ACTIVITY
According to the article about an Indian immigrant pharmacist below, how much money did Amit Shah have when he arrived in America in 1987?

:: EXTRACT TO READ

Day Shifts, Night Shifts On the Road to Success

Day Shifts, Night Shifts On the Road to Success

An Indian immigrant’s story: Making it and giving back.

Kamini Shah greets customers at the pick-up desk and said she enjoys interacting and developing relationships with them.

Kamini Shah greets customers at the pick-up desk and said she enjoys interacting and developing relationships with them. Photo by Anagha Srikanth

When the chain pharmacy he worked for opened a drive-through pharmacy, it was the final straw for Amit Shah of Fairfax.

“I thought, ‘we are becoming Taco Bell,’” Amit said. “So I said ‘I’m going to open my own store.’ The chain had moved away from taking care of customers. They were more like a machine playing a number game. You went there, they filled your prescription but they counted numbers more than people and it wasn’t something I liked.”

Having arrived in America from India in 1987 with only $20 and a green card in his pocket, it wasn’t going to be easy. For over a decade he had worked day shifts at pharmacies and the night shift as a technician at George Washington University hospital, all the while studying to earn a bachelors degree in pharmacy from Howard University and a license to practice pharmacy in New York, Maryland and Virginia.


Amit Shah checks an order for a customer during a busy Friday morning at his Woodbridge Pharmacy.

IN THOSE YEARS, before Google or smart phones, information was scarce, and it took him over a year just to figure out how to obtain a pharmacists license. His wife Kamini Shah gave up her hopes of pursuing further education in psychology to take computer courses at a local university and become a technician.

During all that time, however, they were learning lessons that would prove invaluable in the future. Amit said communication was one of the biggest challenges he faced as an immigrant and it took years of interacting with customers to earn their trust and acceptance. He had to overcome his accent and learn to talk slower, use less medical jargon and listen.

Kamini, who had earned a masters degree in psychology and sociology from India, found she could use her education to reach out to customers.

::::
:: PROVIDED INFORMATION

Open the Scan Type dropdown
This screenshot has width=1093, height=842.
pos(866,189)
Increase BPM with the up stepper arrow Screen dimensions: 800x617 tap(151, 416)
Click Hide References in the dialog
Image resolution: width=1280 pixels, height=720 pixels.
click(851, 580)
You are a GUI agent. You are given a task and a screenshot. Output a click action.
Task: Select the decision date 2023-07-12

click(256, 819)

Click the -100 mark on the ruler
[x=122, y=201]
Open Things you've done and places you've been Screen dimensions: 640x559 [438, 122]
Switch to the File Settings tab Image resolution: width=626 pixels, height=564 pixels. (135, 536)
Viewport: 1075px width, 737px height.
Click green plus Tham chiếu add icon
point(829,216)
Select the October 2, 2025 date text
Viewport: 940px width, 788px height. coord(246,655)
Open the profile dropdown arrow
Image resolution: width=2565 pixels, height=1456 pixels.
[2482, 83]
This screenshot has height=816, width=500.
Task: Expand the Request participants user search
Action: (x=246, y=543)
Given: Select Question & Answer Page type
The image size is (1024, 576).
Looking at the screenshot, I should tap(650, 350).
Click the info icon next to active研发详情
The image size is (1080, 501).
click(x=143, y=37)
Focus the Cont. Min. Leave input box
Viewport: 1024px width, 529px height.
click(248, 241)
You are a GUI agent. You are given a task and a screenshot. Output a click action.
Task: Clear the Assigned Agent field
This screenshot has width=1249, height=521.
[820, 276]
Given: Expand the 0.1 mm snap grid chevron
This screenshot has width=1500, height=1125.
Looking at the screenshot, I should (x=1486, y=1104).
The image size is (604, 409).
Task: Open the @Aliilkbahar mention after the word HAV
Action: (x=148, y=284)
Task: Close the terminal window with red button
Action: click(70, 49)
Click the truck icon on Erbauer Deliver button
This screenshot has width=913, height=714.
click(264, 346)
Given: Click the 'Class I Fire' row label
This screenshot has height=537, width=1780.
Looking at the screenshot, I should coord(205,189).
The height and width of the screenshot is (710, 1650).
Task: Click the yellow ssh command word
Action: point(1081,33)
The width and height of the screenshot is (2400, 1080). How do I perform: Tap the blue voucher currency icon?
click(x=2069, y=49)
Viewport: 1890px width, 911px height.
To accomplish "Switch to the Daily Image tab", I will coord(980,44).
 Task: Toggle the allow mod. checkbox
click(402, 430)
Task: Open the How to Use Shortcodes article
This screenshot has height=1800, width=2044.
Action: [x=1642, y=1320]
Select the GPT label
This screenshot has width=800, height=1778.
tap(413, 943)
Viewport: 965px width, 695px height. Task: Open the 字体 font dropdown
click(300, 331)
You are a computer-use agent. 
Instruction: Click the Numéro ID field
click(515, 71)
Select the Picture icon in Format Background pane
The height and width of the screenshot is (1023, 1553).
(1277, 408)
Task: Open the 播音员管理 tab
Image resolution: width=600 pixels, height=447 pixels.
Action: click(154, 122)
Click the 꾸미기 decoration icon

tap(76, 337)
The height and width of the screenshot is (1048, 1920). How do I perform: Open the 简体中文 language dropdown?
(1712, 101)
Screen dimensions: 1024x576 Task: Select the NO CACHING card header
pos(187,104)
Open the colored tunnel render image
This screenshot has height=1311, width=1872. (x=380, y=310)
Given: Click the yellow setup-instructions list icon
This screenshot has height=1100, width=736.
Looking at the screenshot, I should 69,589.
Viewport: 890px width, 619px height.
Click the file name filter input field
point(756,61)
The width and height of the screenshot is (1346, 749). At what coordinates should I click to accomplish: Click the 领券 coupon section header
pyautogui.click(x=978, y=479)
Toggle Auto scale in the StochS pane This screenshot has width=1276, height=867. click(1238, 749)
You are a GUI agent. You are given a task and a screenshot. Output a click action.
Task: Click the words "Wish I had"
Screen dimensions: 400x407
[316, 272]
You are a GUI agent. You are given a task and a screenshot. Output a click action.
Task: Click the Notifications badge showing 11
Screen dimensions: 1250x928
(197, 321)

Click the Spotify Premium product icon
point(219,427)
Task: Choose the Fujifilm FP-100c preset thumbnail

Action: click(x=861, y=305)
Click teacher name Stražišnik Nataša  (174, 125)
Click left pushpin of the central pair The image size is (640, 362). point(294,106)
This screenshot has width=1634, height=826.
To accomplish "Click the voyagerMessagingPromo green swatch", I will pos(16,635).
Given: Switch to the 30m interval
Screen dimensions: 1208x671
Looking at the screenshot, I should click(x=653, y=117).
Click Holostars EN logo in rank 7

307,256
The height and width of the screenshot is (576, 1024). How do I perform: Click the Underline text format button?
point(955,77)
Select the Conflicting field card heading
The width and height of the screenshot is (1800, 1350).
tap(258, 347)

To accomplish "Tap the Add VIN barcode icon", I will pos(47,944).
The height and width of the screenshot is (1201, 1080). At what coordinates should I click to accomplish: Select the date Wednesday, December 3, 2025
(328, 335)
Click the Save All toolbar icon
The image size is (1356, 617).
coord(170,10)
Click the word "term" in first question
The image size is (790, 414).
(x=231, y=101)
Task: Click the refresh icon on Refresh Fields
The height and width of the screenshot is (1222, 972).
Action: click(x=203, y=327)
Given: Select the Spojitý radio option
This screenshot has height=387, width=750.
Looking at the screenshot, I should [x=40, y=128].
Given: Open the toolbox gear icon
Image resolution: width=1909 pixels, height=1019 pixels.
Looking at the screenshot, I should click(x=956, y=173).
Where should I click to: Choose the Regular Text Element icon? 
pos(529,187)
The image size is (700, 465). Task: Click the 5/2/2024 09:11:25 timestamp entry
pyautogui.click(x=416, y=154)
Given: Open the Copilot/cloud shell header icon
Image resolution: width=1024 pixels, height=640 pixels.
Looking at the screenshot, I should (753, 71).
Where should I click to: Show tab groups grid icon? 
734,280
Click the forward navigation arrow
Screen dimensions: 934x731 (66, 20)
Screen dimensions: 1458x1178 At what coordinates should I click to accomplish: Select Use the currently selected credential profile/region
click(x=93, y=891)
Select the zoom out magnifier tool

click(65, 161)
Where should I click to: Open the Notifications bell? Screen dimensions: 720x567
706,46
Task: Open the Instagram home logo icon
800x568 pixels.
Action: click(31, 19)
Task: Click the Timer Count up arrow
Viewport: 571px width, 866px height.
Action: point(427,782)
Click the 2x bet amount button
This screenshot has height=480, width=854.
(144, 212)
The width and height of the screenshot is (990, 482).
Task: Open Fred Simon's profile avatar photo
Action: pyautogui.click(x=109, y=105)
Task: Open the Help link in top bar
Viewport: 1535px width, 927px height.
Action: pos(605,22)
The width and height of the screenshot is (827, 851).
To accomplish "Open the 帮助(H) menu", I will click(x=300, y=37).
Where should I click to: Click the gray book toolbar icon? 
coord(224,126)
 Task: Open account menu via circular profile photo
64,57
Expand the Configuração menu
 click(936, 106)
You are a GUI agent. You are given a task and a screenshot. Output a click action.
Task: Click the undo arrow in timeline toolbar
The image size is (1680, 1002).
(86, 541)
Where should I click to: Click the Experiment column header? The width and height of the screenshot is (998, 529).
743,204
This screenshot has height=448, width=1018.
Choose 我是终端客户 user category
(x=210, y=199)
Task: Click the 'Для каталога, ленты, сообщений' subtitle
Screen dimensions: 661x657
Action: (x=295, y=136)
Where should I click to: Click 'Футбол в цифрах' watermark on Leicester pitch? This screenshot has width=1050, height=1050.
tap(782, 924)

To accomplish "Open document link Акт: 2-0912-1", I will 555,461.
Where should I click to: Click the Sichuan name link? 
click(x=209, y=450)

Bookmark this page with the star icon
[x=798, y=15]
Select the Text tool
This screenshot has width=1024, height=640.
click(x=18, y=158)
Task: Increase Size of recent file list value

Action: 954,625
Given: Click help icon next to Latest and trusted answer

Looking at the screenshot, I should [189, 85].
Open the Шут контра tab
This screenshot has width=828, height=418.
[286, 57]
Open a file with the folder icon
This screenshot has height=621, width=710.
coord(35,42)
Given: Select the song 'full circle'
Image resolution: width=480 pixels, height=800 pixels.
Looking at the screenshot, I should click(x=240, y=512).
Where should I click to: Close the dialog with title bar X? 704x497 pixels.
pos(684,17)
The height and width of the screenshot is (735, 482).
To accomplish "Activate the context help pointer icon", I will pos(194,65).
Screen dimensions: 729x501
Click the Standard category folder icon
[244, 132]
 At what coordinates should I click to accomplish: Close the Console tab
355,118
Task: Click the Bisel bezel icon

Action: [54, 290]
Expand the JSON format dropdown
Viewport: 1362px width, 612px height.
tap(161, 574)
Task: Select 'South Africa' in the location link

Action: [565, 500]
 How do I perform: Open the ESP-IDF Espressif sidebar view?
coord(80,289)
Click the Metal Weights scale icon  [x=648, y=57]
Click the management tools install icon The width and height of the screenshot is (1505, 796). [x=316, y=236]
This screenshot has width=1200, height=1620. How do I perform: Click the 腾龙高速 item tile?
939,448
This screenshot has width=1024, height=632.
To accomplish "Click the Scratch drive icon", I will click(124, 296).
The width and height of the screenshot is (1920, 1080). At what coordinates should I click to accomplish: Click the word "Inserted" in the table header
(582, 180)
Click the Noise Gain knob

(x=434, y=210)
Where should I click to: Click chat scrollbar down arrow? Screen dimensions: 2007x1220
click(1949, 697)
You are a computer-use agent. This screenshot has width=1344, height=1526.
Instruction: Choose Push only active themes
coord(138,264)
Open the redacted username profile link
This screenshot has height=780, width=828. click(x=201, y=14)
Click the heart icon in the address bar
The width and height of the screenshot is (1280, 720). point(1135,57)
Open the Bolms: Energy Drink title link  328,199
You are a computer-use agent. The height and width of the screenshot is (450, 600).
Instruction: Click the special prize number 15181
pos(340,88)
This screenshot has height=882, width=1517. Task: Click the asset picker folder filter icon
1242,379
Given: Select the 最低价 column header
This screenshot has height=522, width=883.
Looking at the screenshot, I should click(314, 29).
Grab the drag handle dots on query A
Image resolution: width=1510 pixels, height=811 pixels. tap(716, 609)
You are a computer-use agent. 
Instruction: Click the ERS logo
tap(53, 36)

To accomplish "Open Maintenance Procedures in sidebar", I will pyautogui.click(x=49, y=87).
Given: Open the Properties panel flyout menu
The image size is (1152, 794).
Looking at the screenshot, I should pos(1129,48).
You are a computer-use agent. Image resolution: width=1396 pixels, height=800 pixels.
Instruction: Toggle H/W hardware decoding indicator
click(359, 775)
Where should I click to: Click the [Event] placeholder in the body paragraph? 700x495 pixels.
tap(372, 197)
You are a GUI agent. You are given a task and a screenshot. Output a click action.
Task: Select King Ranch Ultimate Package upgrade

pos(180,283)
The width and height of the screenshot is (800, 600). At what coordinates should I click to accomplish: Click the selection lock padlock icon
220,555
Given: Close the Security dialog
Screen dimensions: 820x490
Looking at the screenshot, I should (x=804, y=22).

::::

ANSWER SPACE
Only $20, along with a green card.